> Given task:
Retype every row below character for character, leaving each line unchanged.

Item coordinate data
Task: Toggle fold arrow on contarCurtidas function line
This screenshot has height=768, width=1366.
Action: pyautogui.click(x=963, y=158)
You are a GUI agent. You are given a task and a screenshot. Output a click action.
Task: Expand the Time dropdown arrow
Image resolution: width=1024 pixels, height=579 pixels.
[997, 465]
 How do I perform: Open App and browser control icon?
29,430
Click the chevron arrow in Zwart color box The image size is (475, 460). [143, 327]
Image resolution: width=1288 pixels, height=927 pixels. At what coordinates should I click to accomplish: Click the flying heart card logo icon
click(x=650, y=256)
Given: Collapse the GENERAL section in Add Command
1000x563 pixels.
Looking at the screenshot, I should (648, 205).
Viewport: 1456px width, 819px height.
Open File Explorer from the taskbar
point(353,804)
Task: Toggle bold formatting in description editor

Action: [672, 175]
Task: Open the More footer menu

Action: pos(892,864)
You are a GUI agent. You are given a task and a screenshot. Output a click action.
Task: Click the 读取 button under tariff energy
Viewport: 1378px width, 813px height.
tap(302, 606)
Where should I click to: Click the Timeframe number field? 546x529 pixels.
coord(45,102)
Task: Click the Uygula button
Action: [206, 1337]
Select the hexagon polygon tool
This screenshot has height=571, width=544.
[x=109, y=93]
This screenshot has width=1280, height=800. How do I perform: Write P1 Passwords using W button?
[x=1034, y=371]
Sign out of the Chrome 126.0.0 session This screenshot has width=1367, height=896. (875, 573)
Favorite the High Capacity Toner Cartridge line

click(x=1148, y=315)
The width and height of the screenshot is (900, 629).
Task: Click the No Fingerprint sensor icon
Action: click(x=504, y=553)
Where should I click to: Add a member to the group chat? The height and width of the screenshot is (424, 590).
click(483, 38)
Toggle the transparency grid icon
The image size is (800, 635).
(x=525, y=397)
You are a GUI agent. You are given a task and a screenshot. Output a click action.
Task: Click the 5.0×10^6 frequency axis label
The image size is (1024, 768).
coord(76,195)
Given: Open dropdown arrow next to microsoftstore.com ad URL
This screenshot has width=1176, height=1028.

> The solution:
Task: Toggle fold arrow on contarCurtidas function line
This screenshot has height=768, width=1366.
Action: pyautogui.click(x=963, y=158)
You are a GUI agent. You are given a task and a screenshot. Output a click action.
Task: Expand the Time dropdown arrow
Image resolution: width=1024 pixels, height=579 pixels.
[997, 465]
 How do I perform: Open App and browser control icon?
29,430
Click the chevron arrow in Zwart color box The image size is (475, 460). [143, 327]
Image resolution: width=1288 pixels, height=927 pixels. At what coordinates should I click to accomplish: Click the flying heart card logo icon
click(x=650, y=256)
Given: Collapse the GENERAL section in Add Command
1000x563 pixels.
Looking at the screenshot, I should (648, 205).
Viewport: 1456px width, 819px height.
Open File Explorer from the taskbar
point(353,804)
Task: Toggle bold formatting in description editor

Action: [672, 175]
Task: Open the More footer menu

Action: pos(892,864)
You are a GUI agent. You are given a task and a screenshot. Output a click action.
Task: Click the 读取 button under tariff energy
Viewport: 1378px width, 813px height.
tap(302, 606)
Where should I click to: Click the Timeframe number field? 546x529 pixels.
coord(45,102)
Task: Click the Uygula button
Action: [206, 1337]
Select the hexagon polygon tool
This screenshot has height=571, width=544.
[x=109, y=93]
This screenshot has width=1280, height=800. How do I perform: Write P1 Passwords using W button?
[x=1034, y=371]
Sign out of the Chrome 126.0.0 session This screenshot has width=1367, height=896. (875, 573)
Favorite the High Capacity Toner Cartridge line

click(x=1148, y=315)
The width and height of the screenshot is (900, 629).
Task: Click the No Fingerprint sensor icon
Action: click(x=504, y=553)
Where should I click to: Add a member to the group chat? The height and width of the screenshot is (424, 590).
click(483, 38)
Toggle the transparency grid icon
The image size is (800, 635).
(x=525, y=397)
You are a GUI agent. You are given a task and a screenshot. Output a click action.
Task: Click the 5.0×10^6 frequency axis label
The image size is (1024, 768).
coord(76,195)
Given: Open dropdown arrow next to microsoftstore.com ad URL
This screenshot has width=1176, height=1028.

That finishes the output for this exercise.